— start TEXT SHOWN —
Welcome BPAA "Making Book Trailers" 2017 Workshop Participants
The workshop will be conducted by Lorene Shyba, Durvile Publications, and
Alexander Finbow, Renegade Arts Entertainment
Wednesday, Feb. 22, 2017, 9:00 a.m.
Technology Training Centre, University of Alberta, B-11 Cameron Library.
Here is a map of campus.
GOAL TThe aim of this workshop is to explore the use of smartphone images and video, text animation, sound, and editing applications to make book trailers. You will also be introduced to scriptwriting and best practices in aesthetics, and creative use of social media deployment. Our day will be broken into Visuals, Sound (Music and Voiceovers), and Deployment. Bookmarked with Demos. Our demos to begin and your demos to end.
Participants' Homework in advance:
1. Bring in a copy of the book you wish to feature and its promo sheet.
2. Bring in 10 digital images of related material. These can be promotional pics, poster cover image on hard drive or flash drive. Can include pictures of author, landscape or background, preferably cleared of copyright or given with permission. Can be on phone, SD card, or flash drive.
3. 2 video of max 30 second (optional). Eg author statement or location or content specific footage. Can be on phone, SD Card, or flash drive.
4. Bring your smartphone, along with cables to interface smartphones to computer (USB)
5. Bring headphones or earbuds
6. You may bring your own laptops as long as they are Macs and have Garageband and imovie. Bring description one sheets sales info.
Questions? Feel free to contact Lorene at firstname.lastname@example.org or Alexander at email@example.com
Links to DEMOS and resources:
Here are some demo links to follow
Trailer link 1
Trailer link 2
Trailer link 3
Trailer link 4https://www.youtube.com/watch?v=0mPcv2z8BL4&list=PLP18zozuYiKGoOb_-vG9muSyUTdBK14UI&nohtml5=False
Trailers link 5
Check out Lorene's media trailers, travel, and commercial trailers. All short, all persuasive.
Another good one. Abe Lincoln Vampire Hunter.
Here is a screen with a good range of approaches.
We wil be using mostly iMovie, version 10
and Garageband Version 6.
Here is a list of best practices that will also be handed out in class.
— end TEXT SHOWN —
**WORK INSTRUCTIONS:**
1. State whether each of the following statements agrees with the workshop announcement. Answer yes or no for each, and quote the words of the announcement that decide it: (a) The workshop is held in Cameron Library. (b) Participants are required to bring a laptop. (c) The video clips participants bring are optional.
2. Carry on writing the book trailer workshop announcement from its final line.
— start DATASET CONTENT —
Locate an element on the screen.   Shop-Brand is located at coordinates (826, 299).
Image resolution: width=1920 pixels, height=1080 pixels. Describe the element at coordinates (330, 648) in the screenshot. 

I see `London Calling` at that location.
— end DATASET CONTENT —
**SOLVED TASKS:**
1.
(a) Yes: "Technology Training Centre, University of Alberta, B-11 Cameron Library."
(b) No: "You may bring your own laptops as long as they are Macs and have Garageband and imovie."
(c) Yes: "2 video of max 30 second (optional)."

2.
Ten Best Practices for Shooting Smartphone Video
- Light your subject well.
- Avoid backlighting,
- Think of placing yourself (and the camera) between the lightsource and your subject,
- Fill in lighting with a big white cardboard, or use the golden hour.
- Charge your batteries completely. (Both yours and your camera's)
- Have lots of room on your phone’s internal memory or micro SD if applicable. Delete archived or unused material regularly.
- Mechanically stabilize your camera when possible.
- For stabilization, stand with feet shoulder width apart and hold one hand underneath,
- Use a tripod or rest the camera on solid object,
- Minimize motion in poor lighting.
- Hold on your subject for at least 3 extra seconds on roll and at end. You can always edit out extra but it is tough to add what you didn’t shoot in the first place.
- Move in close to subject.
- Do not use digital zoom,
- Getting close to subject improves audio greatly when capturing audio with an onboard camera mike
- If using a Zoom recorder or some other auxiliary microphone
- Capture some room noise, especially if a noisy room,
- Make sure you get mike tests and label the audio Take 1 Take 2 etc. and log the takes
- For shooting and logging:
- Initiate your shot with by giving signals plus finger gestures 3 – 2- (silence) then giving a finger gesture to start. If you say “action” you will seldom get a good enough entry roll,
- Label video with Take 1, Take 2 by using a clapper or sheet of paper plus voice before each take and log the takes.
- Give your shots texture and professionalism by using various shot angles, shot distances, camera movements and don’t be afraid to experiment.
See you there!
Back to Lorene's Legacy Site.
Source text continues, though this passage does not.